Moulay Ismail a été intronisé en 1672, à l'age
de 26 ans. Il connaissait bien la ville de Meknès dont il était gouverneur au
moment de son accession au trône. Il décida d'en faire sa capitale. Il lui fallu
près de vingt cinq ans pour rétablir définitivement son autorité sur le pays et
ensuite le protéger des menaces extérieurs, des convoitises des Espagnols qui
occupaient El Maamora actuel Mehdia, Larache, Asilah, Ceuta et Melilla les îles
Penon de Valez. Il devait également parer aux menaces des Portugais qui
occupaient Mogador, des Anglais qui visaient la ville de Tanger, et des Français
installés sur la côté méditerranéenne.
Moulay Ismail peut être considéré comme le créateur d'un état monarchique (fondé
sur la personne du souverain) car il était l'héritier d'un pouvoir qui avait
spécificité d'un Etat tribal. Il dota le pays d'un armée de métier puissante
dont les effectifs ont atteint jusqu'à 150.000 hommes. Moulay Ismail qui était
fasciné par Versailles eut le goût colossal. Il entoura sa capitale de bastions,
de murailles et de portes monumentales. Ses haras pouvaient contenir jusqu'à
12.000 cheveux.
Moulay ISMAÏL
Moulay Ismail était un Sultan animé d'une grande foi. Sur le plan diplomatique,
il avait des relations étroites avec le Roi de France Louis XIV. En effet, le
Maroc et la France signèrent le traité de Saint-Germain préparé par
l'ambassadeur TEMIN lequel instaure le principe de non agression entre les
navires des deux pays, le rachat des captifs et l'installation du Consulat
française à Salé et à Tétouan, Cette oeuvre fut poursuivre par l'ambassadeur Ben
Aîcha qui se rendit en France en 1698. Sous le règne de Moulay Ismail
(1672-1727) elle connut une période de grande prospérité.

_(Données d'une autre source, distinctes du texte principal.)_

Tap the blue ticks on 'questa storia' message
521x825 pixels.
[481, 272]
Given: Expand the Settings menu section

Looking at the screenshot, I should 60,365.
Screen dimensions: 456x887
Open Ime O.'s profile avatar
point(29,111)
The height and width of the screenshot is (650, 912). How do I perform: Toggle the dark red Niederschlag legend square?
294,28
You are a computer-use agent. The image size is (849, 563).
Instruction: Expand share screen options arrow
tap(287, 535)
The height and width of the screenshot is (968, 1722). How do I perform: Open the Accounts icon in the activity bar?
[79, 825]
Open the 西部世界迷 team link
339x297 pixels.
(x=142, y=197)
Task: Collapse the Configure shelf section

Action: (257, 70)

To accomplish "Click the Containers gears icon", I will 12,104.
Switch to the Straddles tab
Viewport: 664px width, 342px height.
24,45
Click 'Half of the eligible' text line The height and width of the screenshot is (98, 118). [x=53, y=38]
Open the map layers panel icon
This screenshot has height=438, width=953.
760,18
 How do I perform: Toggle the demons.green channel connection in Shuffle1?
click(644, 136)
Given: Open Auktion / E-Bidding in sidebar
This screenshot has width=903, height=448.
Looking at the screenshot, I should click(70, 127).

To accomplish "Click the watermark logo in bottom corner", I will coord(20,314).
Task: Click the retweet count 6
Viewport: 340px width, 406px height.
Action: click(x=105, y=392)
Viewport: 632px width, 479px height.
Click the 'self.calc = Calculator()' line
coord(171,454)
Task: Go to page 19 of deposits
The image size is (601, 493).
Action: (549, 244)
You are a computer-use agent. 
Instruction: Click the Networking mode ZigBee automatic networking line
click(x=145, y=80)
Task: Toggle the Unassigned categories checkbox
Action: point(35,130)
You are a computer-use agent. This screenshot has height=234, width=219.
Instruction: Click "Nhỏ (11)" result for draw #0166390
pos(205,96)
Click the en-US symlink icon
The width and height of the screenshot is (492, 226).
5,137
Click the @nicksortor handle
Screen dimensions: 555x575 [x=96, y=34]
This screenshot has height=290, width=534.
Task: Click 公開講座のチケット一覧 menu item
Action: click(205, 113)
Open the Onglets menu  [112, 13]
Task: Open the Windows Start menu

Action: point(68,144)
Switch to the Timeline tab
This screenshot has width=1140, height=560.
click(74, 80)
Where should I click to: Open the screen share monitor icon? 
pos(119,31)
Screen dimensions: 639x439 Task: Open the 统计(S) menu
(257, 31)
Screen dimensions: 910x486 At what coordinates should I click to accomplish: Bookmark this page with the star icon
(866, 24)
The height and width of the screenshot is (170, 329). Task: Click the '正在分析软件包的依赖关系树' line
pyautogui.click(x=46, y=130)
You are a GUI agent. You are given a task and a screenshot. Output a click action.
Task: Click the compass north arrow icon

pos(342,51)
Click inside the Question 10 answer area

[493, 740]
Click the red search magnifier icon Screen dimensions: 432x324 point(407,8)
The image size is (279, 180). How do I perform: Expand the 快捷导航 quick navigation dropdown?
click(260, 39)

Moulay Ismaîl choisit Meknès comme capitale pour des raisons à la fois
stratégiques, politiques et géographiques. Outre son intérêt architectural
évident même pour le touriste le moins averti, la Kasba de Meknès revêt une
importance singulière.
La Kasbah Ismaîlienne est une partie intégrante de l'Histoire de l'architecture
Marocaine. Ses monuments frappent l'imagination à la fois par leurs diversités
apparentes et par leur homogénéité fondamentale. Un certain nombre de portes
particulièrement mises en valeur sur le plan décoratif (Bab Mansour Laalej et
Bab Errih), donnent accès à un palais ou à un sous-ensemble ou même à la Kasbah
dans son ensemble. Ce sont essentiellement ces portes qui justifient
l'appellation de "Meknès, Capitale aux belles portes".
Au Xième siècle les Almoravides fortifient la ville.
Les Almohades au Xième siècle la repeuplent et construisent des mosquées, des
hammams (bains maures) etc.… Le quatrième Sultan almohade Mohammed An-Nasir, fit
refaire la grande mosquée et lui ajouta un mihrab (vers 1203). Abou Youssef, fit
construire une Kasbah et Meknès devint résidence de vizirs.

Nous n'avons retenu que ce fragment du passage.